Consignes:
a - Relevez dans le texte sur le méthane toutes les activités présentées comme responsables de la libération de ce gaz.
b - Répondez aux questions suivantes à partir du texte sur le méthane :
(i) Combien de fois le pouvoir de réchauffement du méthane dépasse-t-il celui du CO2 au cours des 20 premières années passées dans l'atmosphère ?
(ii) Parmi les fuites observées entre 2019 et 2020, combien sont directement imputables à l'exploitation de gaz et de pétrole ?
(iii) Quelle région l'étude exclut-elle ?

Texte fourni:
——————————

Le méthane (CH4) est le deuxième gaz à effet de serre le plus présent dans l’atmosphère, derrière le dioxyde de carbone (CO2). Il est aussi bien plus néfaste que ce dernier, avec un pouvoir de réchauffement 86 fois supérieur au CO2 au cours des 20 premières années passées dans l’atmosphère. Libéré par l’agriculture industrielle, les décharges et l’exploitation d’hydrocarbures, ce gaz est responsable d’un quart du réchauffement climatique depuis l’ère préindustrielle (milieu du 19ème siècle). 

Jusqu’à présent, les fuites massives de méthane étaient considérées comme des faits exceptionnels par les scientifiques, faute de données plus complètes à leur disposition. Publiée jeudi dans la revue Science, une nouvelle étude a révélé quelque 1 800 fuites observées entre 2019 et 2020. 1 200 d’entre elles sont directement imputables à l’exploitation de gaz et de pétrole.

Piloté par le Laboratoire des sciences du climat et de l’environnement, avec l’aide de la start-up française Kayrros, spécialisée dans l’analyse de données, ce travail s’est appuyé sur des observations satellites quotidiennes depuis la plateforme européenne « Tropomi ». Auparavant, les analyses des émissions de méthane étaient réalisées au sol ou par voie aérienne. Des techniques bien moins précises et exhaustives. 

Les auteur·rices de l’étude soulignent toutefois certaines limites à la méthode satellite : la couverture nuageuse a freiné la détection du méthane dans certaines régions du monde, comme les tropiques ou dans les infrastructures offshore. L’étude exclut aussi le bassin permien aux États-Unis, une région riche en gisements pétro-gaziers qui s’étend du Texas au Nouveau-Mexique.

——————————

Données sources:
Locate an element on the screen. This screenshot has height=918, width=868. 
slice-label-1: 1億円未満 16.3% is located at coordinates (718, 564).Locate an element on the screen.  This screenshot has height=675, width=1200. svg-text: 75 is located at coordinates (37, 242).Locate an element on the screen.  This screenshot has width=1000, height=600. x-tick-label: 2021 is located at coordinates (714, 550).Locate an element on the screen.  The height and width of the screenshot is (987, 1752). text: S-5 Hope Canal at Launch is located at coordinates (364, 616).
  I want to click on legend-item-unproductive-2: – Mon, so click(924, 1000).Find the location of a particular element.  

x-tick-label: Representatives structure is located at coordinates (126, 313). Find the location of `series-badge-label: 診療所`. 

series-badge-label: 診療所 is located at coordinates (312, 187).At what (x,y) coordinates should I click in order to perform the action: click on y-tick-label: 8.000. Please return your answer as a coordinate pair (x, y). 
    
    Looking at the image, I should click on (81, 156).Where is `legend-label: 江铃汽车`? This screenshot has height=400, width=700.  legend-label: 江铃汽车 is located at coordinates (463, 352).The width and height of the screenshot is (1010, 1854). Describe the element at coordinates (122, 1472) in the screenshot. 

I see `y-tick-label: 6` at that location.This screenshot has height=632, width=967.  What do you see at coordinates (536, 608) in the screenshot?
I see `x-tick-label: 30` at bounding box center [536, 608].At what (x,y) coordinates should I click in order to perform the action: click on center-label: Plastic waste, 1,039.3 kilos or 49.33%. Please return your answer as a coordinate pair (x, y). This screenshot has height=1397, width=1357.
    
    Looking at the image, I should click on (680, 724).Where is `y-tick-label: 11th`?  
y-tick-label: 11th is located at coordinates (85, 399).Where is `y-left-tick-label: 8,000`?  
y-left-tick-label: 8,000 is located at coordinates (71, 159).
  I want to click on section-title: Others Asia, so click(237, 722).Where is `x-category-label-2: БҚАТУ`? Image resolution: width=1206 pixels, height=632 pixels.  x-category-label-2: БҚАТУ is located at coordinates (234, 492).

——————————

Corrigés:
a -
- l'agriculture industrielle
- les décharges
- l'exploitation d'hydrocarbures

b -
(i) 86 fois.
(ii) 1 200.
(iii) Le bassin permien, aux États-Unis.